▶ [About this task]
In the entries that follow, find the line containing "Task: Expand the ELIGIBILITY dropdown menu", then output exactly every line from the first through that one.

--- Dataset extract ---

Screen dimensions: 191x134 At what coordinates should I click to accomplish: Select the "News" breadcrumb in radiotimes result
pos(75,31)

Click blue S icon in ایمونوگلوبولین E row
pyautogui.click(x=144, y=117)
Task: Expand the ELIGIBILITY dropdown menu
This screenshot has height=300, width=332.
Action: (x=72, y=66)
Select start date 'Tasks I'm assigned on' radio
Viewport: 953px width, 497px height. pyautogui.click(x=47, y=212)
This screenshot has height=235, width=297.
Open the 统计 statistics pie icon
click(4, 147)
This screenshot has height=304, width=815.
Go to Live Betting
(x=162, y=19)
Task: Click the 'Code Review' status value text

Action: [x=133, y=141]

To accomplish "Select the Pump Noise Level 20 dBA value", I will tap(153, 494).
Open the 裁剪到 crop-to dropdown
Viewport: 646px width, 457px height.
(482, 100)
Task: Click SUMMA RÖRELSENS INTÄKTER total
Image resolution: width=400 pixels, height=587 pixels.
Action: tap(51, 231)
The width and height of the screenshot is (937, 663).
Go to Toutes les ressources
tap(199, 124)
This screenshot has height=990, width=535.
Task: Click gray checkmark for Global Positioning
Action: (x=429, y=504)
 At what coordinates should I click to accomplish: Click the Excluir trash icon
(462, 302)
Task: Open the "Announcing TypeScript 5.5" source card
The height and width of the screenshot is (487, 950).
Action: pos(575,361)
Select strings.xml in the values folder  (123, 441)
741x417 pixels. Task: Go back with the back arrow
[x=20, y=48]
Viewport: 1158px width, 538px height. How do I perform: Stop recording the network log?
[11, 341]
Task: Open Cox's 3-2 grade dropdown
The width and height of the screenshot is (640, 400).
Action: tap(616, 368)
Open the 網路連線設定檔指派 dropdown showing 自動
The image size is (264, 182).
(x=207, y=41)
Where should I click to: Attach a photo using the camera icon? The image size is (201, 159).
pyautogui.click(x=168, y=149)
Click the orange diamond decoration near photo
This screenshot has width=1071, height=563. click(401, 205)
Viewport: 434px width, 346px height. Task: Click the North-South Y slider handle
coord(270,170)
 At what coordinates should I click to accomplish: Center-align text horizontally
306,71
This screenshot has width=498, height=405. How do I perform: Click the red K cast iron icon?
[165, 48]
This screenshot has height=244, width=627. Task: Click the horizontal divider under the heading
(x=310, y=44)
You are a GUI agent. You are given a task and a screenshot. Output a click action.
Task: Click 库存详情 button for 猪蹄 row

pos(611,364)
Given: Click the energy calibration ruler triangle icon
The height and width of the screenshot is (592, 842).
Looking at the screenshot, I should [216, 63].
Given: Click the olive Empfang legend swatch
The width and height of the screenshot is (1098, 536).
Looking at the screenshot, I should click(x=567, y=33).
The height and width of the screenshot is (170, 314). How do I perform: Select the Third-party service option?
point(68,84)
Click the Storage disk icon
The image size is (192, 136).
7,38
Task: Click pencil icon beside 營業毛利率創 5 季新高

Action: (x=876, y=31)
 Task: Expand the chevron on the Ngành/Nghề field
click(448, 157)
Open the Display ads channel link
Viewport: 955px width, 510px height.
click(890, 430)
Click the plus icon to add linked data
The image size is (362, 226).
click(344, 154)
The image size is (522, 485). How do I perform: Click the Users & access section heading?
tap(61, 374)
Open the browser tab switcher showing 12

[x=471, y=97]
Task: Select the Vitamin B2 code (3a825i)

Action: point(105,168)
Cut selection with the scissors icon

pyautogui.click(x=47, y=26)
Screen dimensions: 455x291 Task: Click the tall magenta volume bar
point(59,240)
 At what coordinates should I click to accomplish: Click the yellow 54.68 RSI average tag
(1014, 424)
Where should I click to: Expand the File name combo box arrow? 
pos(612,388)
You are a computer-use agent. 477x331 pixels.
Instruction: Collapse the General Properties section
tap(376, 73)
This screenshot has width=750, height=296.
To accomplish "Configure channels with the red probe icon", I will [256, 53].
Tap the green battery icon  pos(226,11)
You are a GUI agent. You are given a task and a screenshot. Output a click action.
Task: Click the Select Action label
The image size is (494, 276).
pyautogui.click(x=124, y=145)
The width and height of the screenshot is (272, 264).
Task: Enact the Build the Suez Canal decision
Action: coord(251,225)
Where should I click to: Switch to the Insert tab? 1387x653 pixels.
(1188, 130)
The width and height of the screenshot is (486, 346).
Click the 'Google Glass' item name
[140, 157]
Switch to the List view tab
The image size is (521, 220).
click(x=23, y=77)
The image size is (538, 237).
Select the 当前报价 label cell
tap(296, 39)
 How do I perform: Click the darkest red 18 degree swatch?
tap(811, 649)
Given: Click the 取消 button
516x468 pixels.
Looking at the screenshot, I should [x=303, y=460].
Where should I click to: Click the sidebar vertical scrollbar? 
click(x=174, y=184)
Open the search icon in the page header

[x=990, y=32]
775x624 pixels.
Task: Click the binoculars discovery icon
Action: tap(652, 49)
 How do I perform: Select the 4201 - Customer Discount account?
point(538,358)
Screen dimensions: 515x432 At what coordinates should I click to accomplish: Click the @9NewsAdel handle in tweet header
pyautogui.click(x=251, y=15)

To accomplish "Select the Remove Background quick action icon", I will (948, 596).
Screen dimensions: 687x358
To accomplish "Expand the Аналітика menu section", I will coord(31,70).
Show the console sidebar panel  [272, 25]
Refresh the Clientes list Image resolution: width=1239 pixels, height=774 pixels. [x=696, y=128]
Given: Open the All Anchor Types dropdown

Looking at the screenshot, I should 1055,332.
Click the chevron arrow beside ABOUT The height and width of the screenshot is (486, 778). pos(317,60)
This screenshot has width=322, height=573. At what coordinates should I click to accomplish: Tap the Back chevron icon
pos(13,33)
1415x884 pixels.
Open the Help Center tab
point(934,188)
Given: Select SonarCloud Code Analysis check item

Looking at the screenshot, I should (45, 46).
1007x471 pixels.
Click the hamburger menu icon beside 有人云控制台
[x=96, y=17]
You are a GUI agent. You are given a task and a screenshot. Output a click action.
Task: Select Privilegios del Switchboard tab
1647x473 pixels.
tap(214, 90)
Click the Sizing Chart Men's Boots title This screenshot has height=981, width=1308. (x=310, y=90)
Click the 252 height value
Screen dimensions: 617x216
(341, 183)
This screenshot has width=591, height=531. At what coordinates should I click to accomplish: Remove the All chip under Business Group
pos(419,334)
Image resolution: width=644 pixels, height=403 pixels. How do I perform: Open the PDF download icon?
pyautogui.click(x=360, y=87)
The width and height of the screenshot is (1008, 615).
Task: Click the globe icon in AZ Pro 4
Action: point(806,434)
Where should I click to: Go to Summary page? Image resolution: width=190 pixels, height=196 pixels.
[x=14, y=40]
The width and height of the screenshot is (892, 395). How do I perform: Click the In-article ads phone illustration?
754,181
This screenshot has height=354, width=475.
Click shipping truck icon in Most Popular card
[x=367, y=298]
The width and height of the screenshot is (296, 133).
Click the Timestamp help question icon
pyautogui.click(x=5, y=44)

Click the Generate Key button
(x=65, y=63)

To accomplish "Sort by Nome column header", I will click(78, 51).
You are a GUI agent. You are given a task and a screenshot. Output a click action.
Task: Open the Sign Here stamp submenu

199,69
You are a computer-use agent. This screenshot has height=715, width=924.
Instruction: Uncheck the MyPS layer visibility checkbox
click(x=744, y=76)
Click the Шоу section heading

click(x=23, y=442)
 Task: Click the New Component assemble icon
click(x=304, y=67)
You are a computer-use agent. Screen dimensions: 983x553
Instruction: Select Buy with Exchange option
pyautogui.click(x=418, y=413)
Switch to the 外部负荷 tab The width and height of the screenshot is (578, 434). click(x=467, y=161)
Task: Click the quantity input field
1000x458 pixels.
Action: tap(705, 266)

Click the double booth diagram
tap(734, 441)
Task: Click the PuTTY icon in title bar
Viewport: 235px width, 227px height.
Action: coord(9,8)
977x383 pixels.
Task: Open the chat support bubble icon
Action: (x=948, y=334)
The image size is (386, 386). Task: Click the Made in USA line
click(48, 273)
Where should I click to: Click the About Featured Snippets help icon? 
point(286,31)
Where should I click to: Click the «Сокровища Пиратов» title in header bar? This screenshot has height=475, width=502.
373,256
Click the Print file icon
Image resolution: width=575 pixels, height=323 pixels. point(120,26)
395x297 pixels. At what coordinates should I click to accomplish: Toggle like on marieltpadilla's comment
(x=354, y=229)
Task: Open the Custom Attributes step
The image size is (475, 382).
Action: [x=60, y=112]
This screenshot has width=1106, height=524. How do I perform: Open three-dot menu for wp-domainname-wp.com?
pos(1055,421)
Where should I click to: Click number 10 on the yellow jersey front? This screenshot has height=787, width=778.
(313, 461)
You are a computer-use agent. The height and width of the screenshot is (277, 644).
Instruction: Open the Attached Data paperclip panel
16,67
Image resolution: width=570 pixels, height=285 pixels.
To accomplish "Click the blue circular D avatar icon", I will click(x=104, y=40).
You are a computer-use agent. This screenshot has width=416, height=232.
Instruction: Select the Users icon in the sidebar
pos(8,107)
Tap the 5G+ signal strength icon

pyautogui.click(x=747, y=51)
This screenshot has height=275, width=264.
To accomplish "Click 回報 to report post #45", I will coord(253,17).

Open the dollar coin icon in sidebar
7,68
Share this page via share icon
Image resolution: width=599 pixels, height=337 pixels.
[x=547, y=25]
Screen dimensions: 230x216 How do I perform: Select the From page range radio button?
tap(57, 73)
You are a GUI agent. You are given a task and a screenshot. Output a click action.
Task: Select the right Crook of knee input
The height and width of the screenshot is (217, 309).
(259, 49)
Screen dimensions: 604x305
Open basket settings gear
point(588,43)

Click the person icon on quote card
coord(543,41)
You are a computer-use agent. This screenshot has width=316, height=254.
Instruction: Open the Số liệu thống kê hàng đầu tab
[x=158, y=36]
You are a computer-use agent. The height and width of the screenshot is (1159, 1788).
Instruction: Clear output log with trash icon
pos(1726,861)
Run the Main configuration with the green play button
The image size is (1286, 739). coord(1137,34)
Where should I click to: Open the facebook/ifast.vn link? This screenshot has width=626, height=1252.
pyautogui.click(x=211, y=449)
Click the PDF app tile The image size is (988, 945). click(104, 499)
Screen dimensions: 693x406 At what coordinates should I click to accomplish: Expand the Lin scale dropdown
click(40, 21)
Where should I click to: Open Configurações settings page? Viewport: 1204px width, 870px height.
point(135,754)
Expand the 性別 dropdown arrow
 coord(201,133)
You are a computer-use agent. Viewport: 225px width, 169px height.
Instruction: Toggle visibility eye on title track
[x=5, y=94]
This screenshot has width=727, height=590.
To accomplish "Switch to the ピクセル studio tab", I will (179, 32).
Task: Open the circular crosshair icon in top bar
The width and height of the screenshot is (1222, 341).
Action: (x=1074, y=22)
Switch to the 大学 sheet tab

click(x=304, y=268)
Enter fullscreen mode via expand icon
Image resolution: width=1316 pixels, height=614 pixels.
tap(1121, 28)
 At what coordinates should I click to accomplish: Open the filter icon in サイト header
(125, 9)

---

▶ [Response to the exercise]
Screen dimensions: 191x134 At what coordinates should I click to accomplish: Select the "News" breadcrumb in radiotimes result
pos(75,31)

Click blue S icon in ایمونوگلوبولین E row
pyautogui.click(x=144, y=117)
Task: Expand the ELIGIBILITY dropdown menu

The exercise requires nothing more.